Truckers know that life on the road is difficult but curbing expenses and spending is a big challenge, too. Traffic, weather, accidents and delivery deadlines come with the job. Working with a lender to fund a new truck purchase or keep a fleet well maintained can be harder to overcome.
Managing a fleet of trucks, whether they be small box trucks or large semis, is very expensive. Budgeting for costs such as maintenance, fuel, insurance and fuel taxes means that trucking expenses can be grueling. Worst of all, as trucking research data from the American Transportation Research Institute (ATRI) shows, truck expenses have increased significantly.
From 2008 to 2014, truck maintenance per mile rose from $0.103 cents a mile to $0.158 cents a mile, an increase of over 53 percent. Truck leasing costs also increased substantially from their lows in 2009 and 2010 to their high pre-2008 levels due to the lack of financing during the Great Recession. Although fuel costs dropped in 2014, this decrease was offset by other rising costs such as insurance, tires and labor.
Keeping up with these prices is not easy. Some trucking companies can partner with a variety of transportation lenders. But having reliable funding in place may not be enough to cover unexpected major expenses and operational costs that are often overlooked, especially by small and mid-sized operators as they try to save money.
Here are a few tips to help struggling trucking companies cut expenses.
Trucking companies should consider using smaller trucks for shorter distance runs. Shippers and receivers alike are always confounded to see a large trailer moving just one or two pallets of goods. According to ATRI research, tractor-trailers are used for most runs that range from 100 to 500 miles. A smaller expeditor or box truck could deliver the same load yet cost less than a tractor trailer. Companies could find savings in fuel, maintenance and labor from simply using a better (or smaller) tool for the job.
Besides smaller trucks, trucking companies should also consider standardizing their fleet. Keeping two of the same type of trucks is a lot cheaper to maintain than having four or five different types. Besides lower maintenance costs, companies could also realize higher productivity and greater safety.

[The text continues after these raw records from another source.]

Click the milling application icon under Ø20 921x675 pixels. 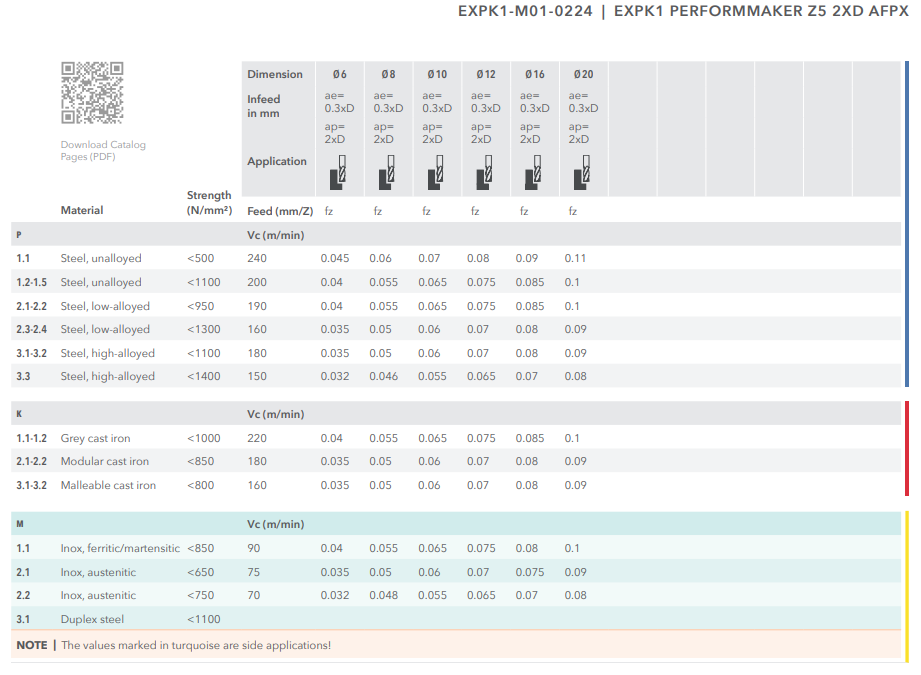[582, 173]
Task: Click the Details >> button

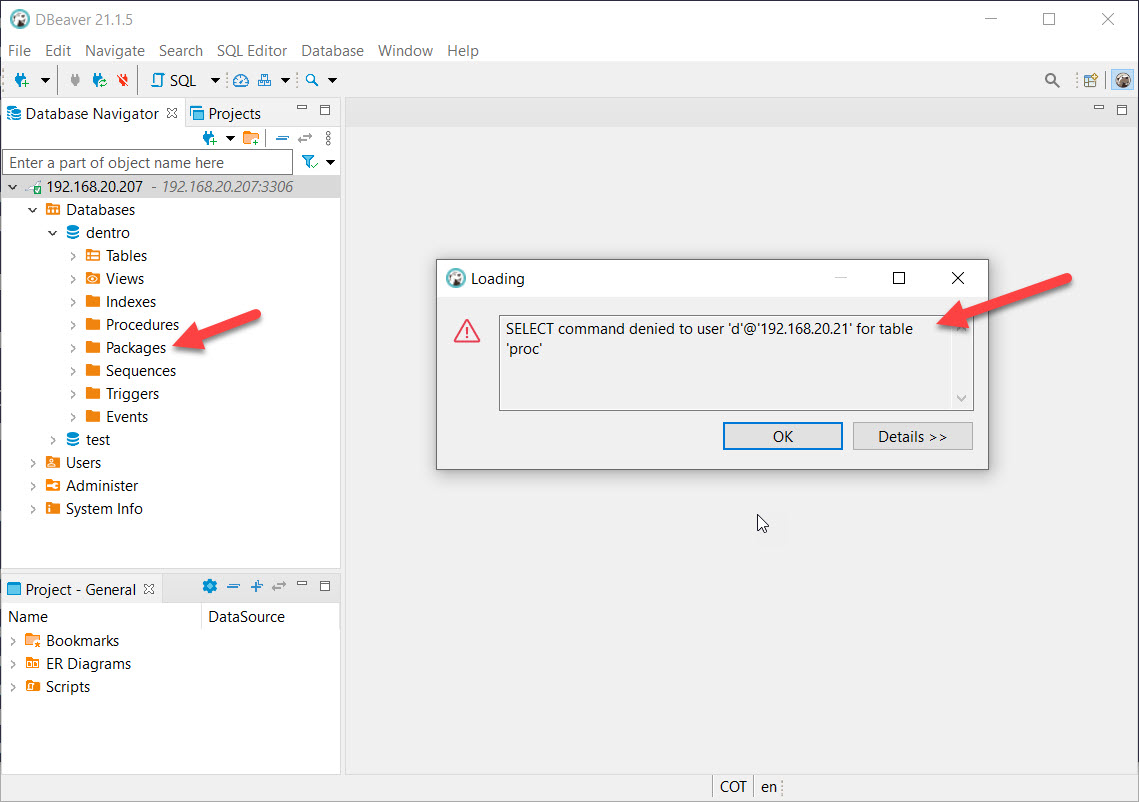Action: pos(911,436)
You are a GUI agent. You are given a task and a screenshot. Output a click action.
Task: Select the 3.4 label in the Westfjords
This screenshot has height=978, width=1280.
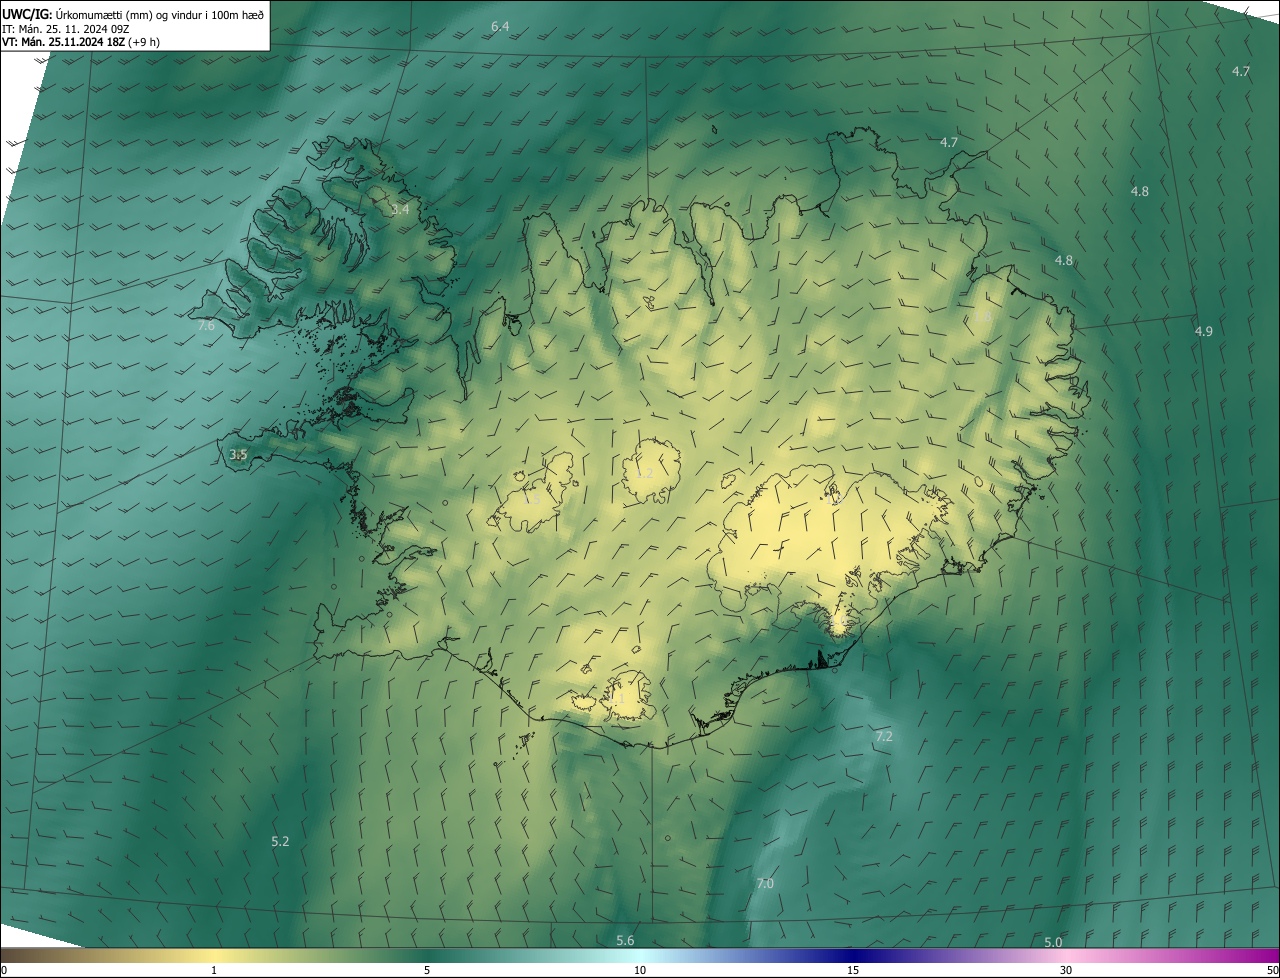click(x=400, y=209)
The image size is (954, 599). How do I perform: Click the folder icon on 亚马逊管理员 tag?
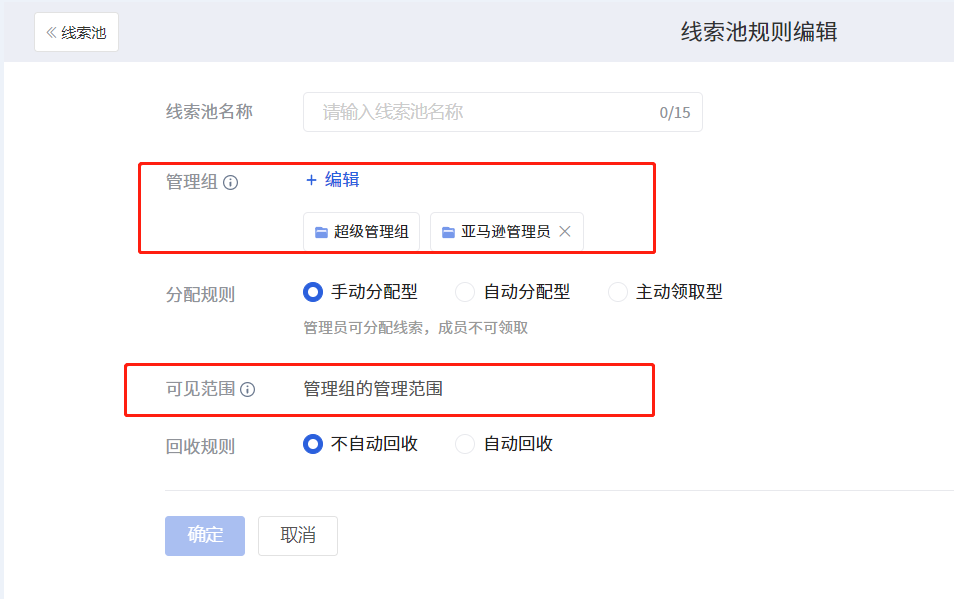click(448, 232)
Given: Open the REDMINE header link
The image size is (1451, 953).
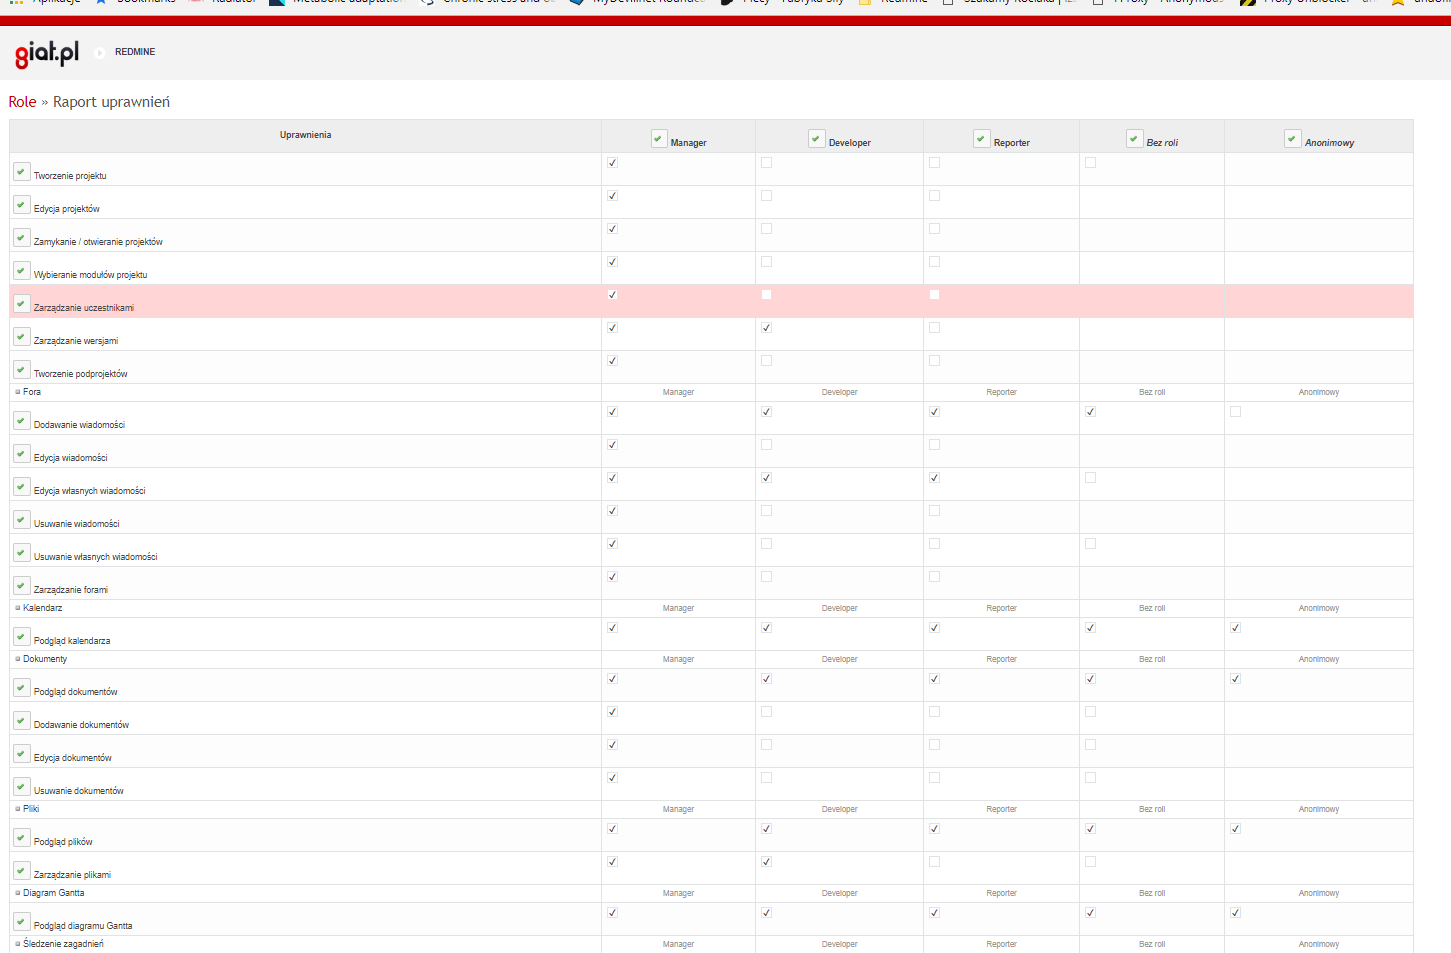Looking at the screenshot, I should point(135,52).
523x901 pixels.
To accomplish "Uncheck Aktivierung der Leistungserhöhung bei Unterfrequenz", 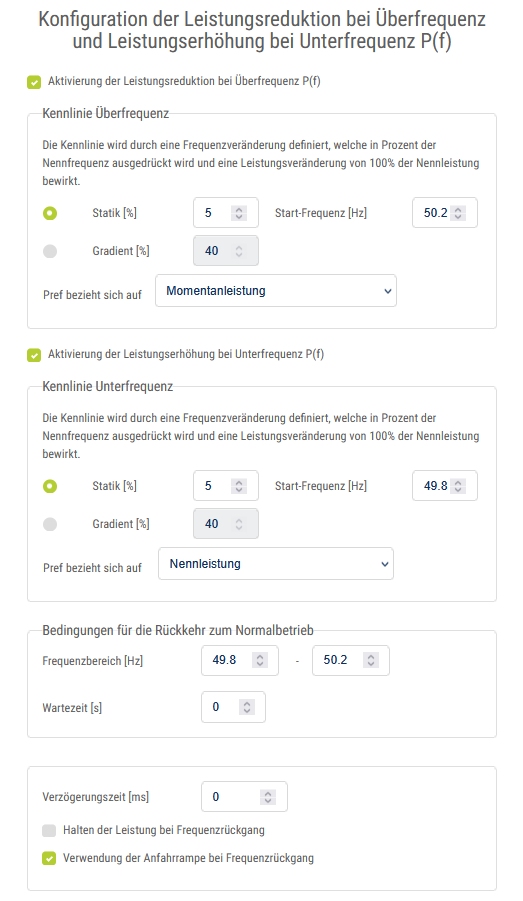I will [x=34, y=355].
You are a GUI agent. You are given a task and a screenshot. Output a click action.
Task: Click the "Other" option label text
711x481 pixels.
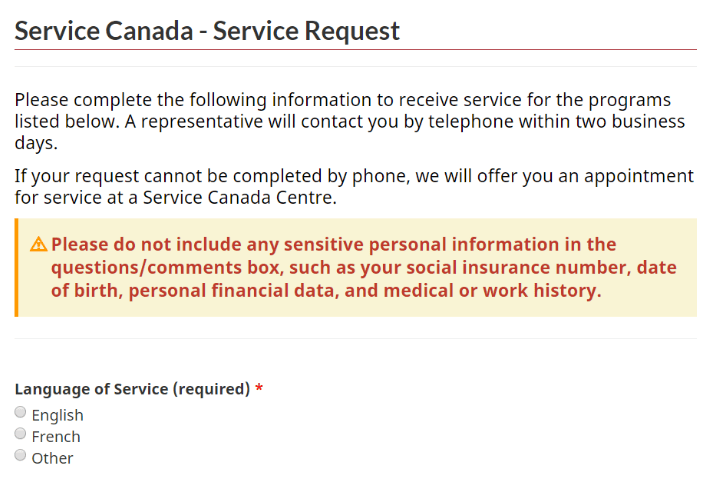(53, 458)
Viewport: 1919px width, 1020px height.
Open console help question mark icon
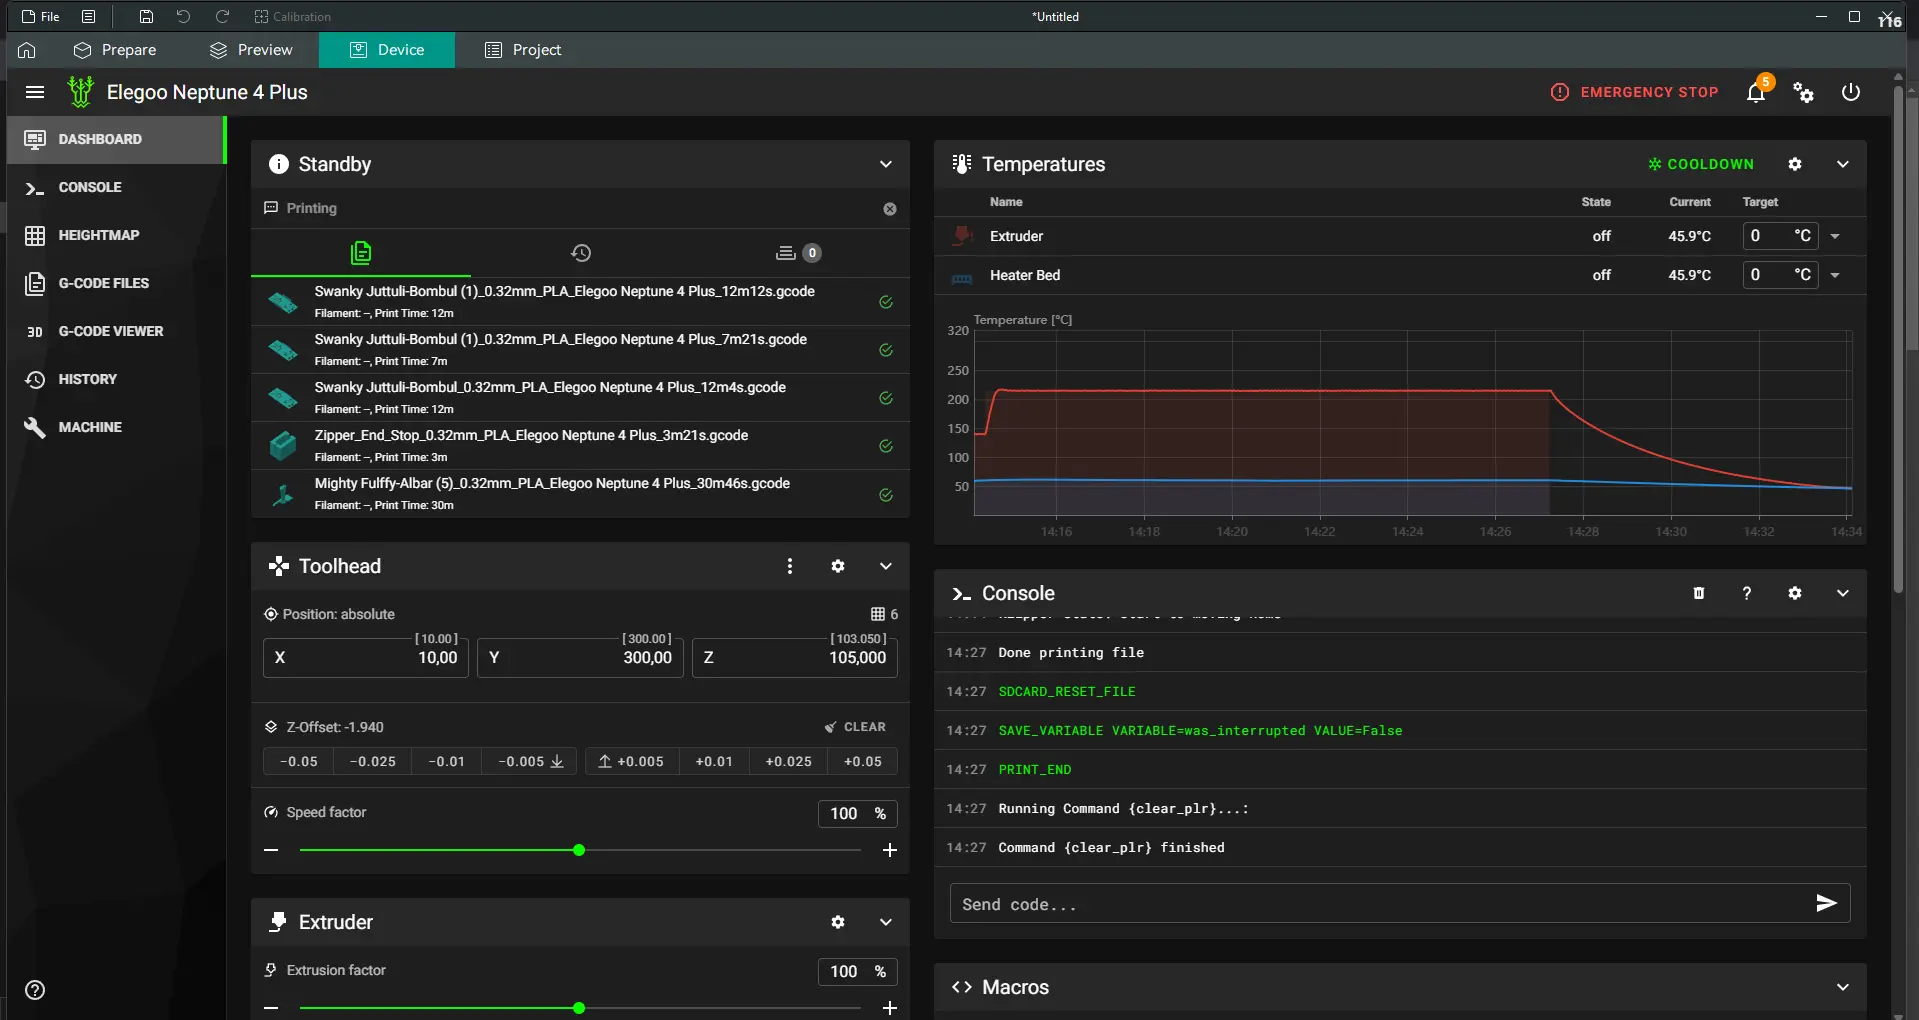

Mechanics could standardize parts and maintenance procedures while drivers know what to expect from the driving characteristics of a particular vehicle in the fleet.
In 2010, the Federal Motor Carrier Safety Administration (FMSCA) reported that the average commercial vehicle crash resulted in property damage that cost $18,000, which varied depending on the size of the vehicle. Accidents that resulted in injuries cost an average of $331,000; those that resulted in fatalities cost an average of $7.2 million.
Setting up a benchmark schedule for maintenance and overhauls is also very helpful for keeping costs low. Unfortunately, too many vehicles often overshoot their scheduled maintenance by thousands of miles, which can lead to expensive repairs and, worse, costly downtime when the vehicle is not on the road. Here’s something else to consider: Some manufacturer warranties won’t be honored unless maintenance records are kept.
Trucking companies can employ tracking software or even a simple spreadsheet that logs repairs and maintenance, miles driven and the driving habits of a particular driver. It can also provide ample time to procure a spare vehicle before one breaks down, track any repairs made or even support the amortization schedule of equipment and assets for tax purposes.
Trucking companies already face enough challenges on the road. Conducting a thorough evaluation of current operations could prove as rewarding as seeking further investment, if not more so, since no new debt is incurred. That benefit alone can make for a much smoother ride.